What you will do => Report each line in the material below that contains the string "text", copying every such line in full.

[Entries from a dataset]
---*---

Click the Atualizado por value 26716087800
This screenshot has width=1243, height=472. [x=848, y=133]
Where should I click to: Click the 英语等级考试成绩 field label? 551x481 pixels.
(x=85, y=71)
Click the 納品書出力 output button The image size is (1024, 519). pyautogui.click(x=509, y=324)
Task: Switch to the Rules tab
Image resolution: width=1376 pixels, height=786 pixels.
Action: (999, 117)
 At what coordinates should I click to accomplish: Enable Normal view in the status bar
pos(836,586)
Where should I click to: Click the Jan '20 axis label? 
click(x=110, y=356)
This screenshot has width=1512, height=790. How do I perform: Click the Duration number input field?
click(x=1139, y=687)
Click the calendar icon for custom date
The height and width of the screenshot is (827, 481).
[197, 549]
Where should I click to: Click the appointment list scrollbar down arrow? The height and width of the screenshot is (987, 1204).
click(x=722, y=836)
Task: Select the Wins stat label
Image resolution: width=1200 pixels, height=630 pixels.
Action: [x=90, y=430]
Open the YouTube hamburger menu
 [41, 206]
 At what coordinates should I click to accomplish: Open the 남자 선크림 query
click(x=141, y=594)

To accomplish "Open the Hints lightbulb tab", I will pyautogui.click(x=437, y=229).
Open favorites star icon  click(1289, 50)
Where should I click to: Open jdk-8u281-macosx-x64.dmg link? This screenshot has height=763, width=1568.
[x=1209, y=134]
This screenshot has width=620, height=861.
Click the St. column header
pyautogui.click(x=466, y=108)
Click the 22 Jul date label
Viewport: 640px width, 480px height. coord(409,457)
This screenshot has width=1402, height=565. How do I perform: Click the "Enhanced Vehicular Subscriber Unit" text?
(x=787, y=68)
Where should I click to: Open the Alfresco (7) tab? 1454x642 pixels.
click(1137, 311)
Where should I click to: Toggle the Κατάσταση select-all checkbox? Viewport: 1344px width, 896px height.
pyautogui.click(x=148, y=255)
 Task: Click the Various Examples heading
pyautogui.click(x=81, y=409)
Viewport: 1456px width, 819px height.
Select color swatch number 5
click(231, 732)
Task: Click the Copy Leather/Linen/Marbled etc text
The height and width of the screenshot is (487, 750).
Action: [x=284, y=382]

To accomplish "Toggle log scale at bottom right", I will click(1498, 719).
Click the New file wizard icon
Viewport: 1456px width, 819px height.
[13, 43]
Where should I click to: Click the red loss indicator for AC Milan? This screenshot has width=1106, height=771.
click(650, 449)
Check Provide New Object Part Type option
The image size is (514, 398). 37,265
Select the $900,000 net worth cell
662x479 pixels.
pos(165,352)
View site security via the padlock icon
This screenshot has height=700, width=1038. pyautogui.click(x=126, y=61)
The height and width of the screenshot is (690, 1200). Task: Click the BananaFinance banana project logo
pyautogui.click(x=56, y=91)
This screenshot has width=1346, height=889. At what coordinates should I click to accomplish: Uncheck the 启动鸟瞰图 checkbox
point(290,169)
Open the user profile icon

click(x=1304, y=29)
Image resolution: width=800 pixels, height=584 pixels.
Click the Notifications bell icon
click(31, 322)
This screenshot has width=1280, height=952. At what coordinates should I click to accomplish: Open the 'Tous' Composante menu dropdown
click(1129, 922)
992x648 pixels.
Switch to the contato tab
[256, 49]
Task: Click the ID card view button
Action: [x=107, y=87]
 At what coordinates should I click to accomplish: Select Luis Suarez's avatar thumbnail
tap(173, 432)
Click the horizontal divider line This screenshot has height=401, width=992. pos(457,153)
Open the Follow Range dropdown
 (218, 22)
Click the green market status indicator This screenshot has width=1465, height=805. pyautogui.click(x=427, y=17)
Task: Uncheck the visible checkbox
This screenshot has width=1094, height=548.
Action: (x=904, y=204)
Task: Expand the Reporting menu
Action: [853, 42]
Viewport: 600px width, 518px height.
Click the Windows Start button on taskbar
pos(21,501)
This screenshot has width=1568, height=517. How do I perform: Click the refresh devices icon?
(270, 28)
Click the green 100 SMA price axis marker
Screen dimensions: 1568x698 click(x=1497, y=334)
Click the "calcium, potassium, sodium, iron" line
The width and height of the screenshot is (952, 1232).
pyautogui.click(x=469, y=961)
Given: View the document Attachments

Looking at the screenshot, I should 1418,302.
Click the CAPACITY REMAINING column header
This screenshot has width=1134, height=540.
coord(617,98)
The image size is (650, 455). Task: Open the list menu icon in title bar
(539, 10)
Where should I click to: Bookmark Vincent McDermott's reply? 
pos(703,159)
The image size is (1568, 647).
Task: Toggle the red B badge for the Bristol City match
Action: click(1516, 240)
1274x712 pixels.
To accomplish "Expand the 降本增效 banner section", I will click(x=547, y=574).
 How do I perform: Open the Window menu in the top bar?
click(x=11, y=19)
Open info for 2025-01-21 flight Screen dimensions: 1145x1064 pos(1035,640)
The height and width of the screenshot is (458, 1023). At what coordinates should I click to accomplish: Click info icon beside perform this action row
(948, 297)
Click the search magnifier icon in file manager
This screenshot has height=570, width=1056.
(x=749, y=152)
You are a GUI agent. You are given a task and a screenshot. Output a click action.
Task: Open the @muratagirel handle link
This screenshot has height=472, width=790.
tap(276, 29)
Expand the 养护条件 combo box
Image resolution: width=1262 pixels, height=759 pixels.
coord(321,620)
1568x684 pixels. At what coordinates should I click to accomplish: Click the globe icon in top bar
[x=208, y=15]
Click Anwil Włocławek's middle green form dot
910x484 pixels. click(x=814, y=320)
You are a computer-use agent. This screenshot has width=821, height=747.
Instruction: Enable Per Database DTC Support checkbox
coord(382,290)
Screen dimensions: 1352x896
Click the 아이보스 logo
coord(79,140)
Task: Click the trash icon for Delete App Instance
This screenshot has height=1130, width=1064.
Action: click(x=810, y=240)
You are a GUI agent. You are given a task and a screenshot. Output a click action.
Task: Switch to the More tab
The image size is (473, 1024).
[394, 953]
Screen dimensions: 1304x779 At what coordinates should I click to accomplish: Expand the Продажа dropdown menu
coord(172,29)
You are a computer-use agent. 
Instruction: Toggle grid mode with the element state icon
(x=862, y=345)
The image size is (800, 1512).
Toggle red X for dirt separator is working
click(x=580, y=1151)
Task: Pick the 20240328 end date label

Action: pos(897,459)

---*---

Response =>
This screenshot has width=1402, height=565. How do I perform: Click the "Enhanced Vehicular Subscriber Unit" text?
Task: Click the Copy Leather/Linen/Marbled etc text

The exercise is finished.